30 October 2018, 6:00 pm–7:30 pm

lonnie-bunch

American educator and historian, Lonnie Bunch will deliver this year's Centre for Critical Heritage Studies Public Annual Lecture at UCL. He will speak about the challenge of building the Smithsonian National Museum of African American History and Culture in Washington DC as a lens through which to focus on the way race is explored but not really examined in American museums.

Event Information

Open to

All

Availability

Sold out

Organiser

Cecile Bremont

Location

Auditorium XLG2 lecture theatre
Christopher Ingold
20 Gordon square,
London
WC1H 0AJ
United Kingdom

''Building the Dream: the Creation of the African American museum and the problem of race in American museums''

American educator and historian, Lonnie Bunch will deliver this year's Centre for Critical Heritage Studies Public Annual Lecture at UCL Gustave Tuck Theatre. He will speak about the challenge of building the Smithsonian National Museum of African American History and Culture in Washington DC as a lens through which to focus on the way race is explored but not really examined in American museums.

As the Director of the Smithsonian National Museum of African American History and Culture, Lonnie Bunch promotes the museum’s mission to help audiences see African American history as American and human history.
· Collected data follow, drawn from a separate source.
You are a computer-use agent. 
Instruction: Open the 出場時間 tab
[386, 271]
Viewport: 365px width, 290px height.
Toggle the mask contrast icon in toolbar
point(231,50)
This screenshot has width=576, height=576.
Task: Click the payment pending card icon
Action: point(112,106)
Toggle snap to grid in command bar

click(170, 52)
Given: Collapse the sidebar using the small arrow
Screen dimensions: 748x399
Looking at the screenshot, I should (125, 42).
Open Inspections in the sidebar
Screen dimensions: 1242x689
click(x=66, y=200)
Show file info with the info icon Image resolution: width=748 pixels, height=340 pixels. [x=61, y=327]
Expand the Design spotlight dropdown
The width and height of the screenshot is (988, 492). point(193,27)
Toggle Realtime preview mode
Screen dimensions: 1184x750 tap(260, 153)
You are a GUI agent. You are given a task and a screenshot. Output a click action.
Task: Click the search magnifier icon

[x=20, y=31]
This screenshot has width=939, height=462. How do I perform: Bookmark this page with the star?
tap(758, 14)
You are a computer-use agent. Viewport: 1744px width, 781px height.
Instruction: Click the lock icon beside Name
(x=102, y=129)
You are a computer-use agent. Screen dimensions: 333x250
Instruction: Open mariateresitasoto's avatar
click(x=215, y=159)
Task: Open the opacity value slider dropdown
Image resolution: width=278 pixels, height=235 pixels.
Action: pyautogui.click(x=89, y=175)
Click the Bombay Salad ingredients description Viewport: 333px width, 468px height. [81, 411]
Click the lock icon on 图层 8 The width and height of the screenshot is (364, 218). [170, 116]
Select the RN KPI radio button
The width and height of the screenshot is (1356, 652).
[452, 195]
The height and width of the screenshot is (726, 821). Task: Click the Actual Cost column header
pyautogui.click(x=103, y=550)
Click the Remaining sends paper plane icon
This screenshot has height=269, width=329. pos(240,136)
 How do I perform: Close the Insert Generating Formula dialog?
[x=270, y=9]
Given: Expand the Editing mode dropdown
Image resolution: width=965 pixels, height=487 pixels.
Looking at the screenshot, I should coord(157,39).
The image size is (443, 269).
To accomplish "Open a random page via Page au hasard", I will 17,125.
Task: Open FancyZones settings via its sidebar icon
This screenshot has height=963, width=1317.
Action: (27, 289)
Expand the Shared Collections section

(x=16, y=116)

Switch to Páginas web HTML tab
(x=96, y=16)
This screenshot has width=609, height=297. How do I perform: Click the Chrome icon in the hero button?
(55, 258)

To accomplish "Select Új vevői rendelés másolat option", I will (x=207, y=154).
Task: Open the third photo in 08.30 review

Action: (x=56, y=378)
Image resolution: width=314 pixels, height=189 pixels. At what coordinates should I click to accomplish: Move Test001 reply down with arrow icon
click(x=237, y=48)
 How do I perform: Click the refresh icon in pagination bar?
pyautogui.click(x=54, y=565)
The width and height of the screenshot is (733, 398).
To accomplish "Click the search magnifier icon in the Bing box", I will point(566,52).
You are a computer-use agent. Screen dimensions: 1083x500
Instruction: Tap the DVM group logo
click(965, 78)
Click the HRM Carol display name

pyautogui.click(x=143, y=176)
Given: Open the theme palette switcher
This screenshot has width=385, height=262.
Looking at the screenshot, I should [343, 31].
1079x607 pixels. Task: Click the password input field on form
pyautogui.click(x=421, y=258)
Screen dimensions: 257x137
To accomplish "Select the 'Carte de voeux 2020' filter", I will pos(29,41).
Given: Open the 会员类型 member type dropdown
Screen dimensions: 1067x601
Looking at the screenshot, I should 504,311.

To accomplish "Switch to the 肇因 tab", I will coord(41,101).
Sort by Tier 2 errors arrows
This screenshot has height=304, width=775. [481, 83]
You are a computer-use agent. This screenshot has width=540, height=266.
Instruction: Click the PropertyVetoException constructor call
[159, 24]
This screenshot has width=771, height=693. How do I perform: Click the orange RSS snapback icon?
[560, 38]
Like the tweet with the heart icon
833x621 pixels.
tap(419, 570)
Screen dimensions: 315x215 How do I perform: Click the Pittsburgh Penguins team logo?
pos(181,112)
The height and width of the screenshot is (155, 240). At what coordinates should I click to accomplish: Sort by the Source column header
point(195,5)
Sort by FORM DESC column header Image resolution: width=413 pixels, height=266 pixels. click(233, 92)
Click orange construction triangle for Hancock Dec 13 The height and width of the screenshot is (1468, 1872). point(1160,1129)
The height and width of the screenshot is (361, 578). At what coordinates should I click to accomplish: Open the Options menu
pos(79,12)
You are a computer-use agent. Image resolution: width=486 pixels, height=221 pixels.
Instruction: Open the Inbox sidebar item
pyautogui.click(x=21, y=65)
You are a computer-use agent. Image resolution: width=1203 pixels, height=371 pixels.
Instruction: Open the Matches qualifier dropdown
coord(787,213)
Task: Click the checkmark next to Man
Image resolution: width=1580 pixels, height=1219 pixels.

One of the recent exhibits, ‘Through the African American Lens: Selections from the Permanent Collection’, opened on 8 May 2018. In addition, the museum’s travelling exhibition, ‘Changing America’, will be exhibited at 50 venues across the US during 2018. Lonnie Bunch also established the programme ‘Save Our African American Treasures’ featuring day-long workshops where participants work with conservation specialists and historians to learn to identify and preserve items of historical value.

This lecture is chaired by Professor Tamar Garb (Director of the IAS) and closing remarks and thanks will be given by David Lammy (Member of Parliament for Tottenham).

Please note that there may be photography and/or audio recording at the event and that admission is with tickets only. As the event is already fully booked, a returns queue will be in operation on the day. Seats left empty by ticketholders will be filled by those in the returns queue shortly before the start of the event. Entry via the returns queue is not guaranteed, but in previous years most of those turning up on the night have been able to get a seat.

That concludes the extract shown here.